Thanks Northwind. That was quick!

What a whirlwind of emotions.

I find sometimes my logical-me knows, but my emotional-me hopes it's wrong.

Glad that you booked that appointment and spoke up
Appointment on Thursday because of breast pain. So I have re-read your experience with some trepidation. Tenderness has been going on for a couple of months, but it wasn't until the screening for a mammogram that I realized I would need to do something about this. They won't do a typical mammogram because of the tenderness (which has since turned into occasional pain) and now I will need to go to the hospital for an ultrasound.
I'm glad you're getting that checked @Nancy.

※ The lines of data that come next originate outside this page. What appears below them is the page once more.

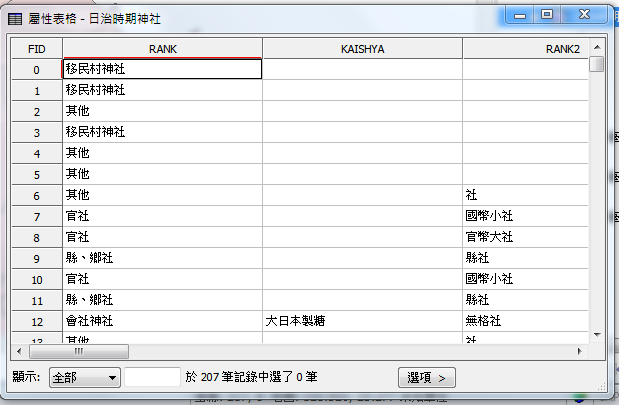Click the 會社神社 cell in row 12
The image size is (619, 405).
tap(162, 321)
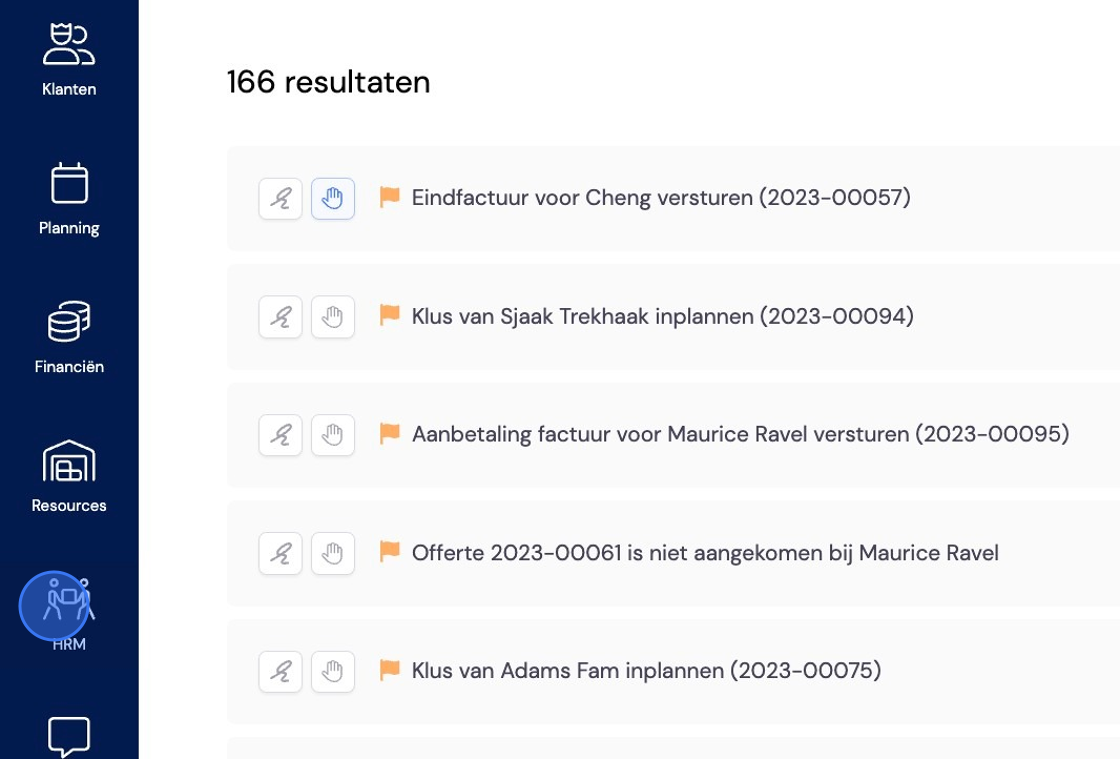Viewport: 1120px width, 759px height.
Task: Toggle the hand icon on Eindfactuur voor Cheng task
Action: click(x=333, y=198)
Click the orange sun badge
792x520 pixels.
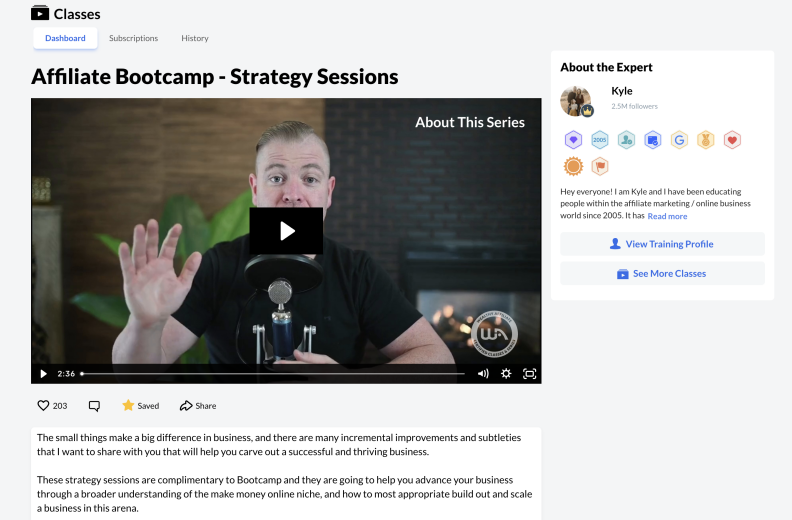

I couldn't go to the screening clinic because I had pain from a lymph node. I had a mammo at the hospital followed by the US then a biopsy. Apparently I was able to get them all at the same time because Wednesdays are biopsy day. Please keep us posted.
Thinking of you, Nancy. Hopeful for the inflammation thing? I hate these scares, for myself, and for others. I'm always so hopeful that there will be a sigh of relief (it's "just" inflammation, or an ulcer thing, or something easy and fixable) at the end of the scare. I have my yearly "what happened to that artery in your leg" consult with a very cute young vascular surgeon in early July.